Deciding to get a divorce is a big decision.  We’re written a series of the questions we frequently get asked which may help you make sense of what happens in a divorce. Our team of family lawyers can offer expert legal advice and support for any specific questions you have.

1. What are the grounds for divorce and does is matter who starts it?
The law has recently changed with the soon-to-be implemented introduction of no-fault divorces. There is no exact date for this change although it is widely anticipated to be Autumn 2021. If want to divorce now you will need to show that your marriage has irretrievably broken down, specifying one of the reasons below;

  • Your spouse has committed adultery
  • Your spouse has behaved so unreasonably you cannot be expected to continue living with them
  • You have been separated for two years and you both consent to the divorce
  • You have been separated for five years, whether or not the other person agrees to the divorce
  • You have been deserted by your spouse for at least two years

It won’t make a difference to the outcome of the divorce who starts the process, although the petitioner would be responsible for paying the court fees. It may be possible to recover the fees by applying in the Divorce petition for the costs to be paid.

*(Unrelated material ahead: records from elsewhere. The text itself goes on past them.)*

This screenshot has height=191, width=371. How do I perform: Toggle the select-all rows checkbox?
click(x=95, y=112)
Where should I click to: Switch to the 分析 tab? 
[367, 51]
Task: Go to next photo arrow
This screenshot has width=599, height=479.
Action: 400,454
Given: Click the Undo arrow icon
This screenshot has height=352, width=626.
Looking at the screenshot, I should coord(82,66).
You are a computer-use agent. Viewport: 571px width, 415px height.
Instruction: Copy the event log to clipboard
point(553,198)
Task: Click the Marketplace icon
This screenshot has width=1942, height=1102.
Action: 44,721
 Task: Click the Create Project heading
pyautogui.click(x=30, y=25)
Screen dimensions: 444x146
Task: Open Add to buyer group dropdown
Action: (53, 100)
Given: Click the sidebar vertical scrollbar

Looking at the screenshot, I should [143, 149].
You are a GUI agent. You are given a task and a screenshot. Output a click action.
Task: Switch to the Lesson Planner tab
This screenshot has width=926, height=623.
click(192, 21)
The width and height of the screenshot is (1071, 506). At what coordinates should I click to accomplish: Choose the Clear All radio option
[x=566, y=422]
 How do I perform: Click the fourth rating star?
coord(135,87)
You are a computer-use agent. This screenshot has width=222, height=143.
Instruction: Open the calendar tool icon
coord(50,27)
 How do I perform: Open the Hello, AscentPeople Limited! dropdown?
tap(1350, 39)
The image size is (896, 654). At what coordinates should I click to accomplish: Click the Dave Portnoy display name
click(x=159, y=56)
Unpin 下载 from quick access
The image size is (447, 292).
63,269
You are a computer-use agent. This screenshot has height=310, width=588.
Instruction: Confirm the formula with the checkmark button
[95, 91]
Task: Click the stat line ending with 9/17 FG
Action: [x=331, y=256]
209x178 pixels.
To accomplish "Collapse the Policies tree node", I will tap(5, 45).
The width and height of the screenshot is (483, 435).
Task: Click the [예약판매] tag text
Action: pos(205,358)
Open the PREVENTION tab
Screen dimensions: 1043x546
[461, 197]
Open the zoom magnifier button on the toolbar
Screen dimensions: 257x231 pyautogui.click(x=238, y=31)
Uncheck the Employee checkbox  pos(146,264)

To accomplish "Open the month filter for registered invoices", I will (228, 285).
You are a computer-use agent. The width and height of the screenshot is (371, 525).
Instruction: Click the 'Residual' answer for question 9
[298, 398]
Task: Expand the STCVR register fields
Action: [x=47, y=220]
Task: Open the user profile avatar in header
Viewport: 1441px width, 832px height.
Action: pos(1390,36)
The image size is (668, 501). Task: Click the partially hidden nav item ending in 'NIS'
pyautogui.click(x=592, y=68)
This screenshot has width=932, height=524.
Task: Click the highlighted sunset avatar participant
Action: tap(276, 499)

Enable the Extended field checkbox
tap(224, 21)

2. What is the process for getting divorced?
Firstly, you need to have been married for a minimum of 12 months before you can get divorced. Once you’re ready to formally start divorce proceedings, we’ll work with you to complete a divorce petition which sets out the application for divorce and the grounds for doing so.

Almost all divorce proceedings are uncontested so once the papers and grounds for divorce are accepted by the courts, the judge will issue a decree nisi. Approximately six weeks later the decree absolute is issued, legally ending the marriage. Only in exceptional cases would you have to attend court in relation to the divorce.

For many couples, the process of getting divorced is only one part of the relationship coming to an end; there are also children and finances to consider and this is often the more complex and emotional part of the process. Where possible, conversations should be held at the beginning of the divorce process to set out expectations and agreements from both parties. Delays in reaching agreements can often result in a delay for the overall divorce.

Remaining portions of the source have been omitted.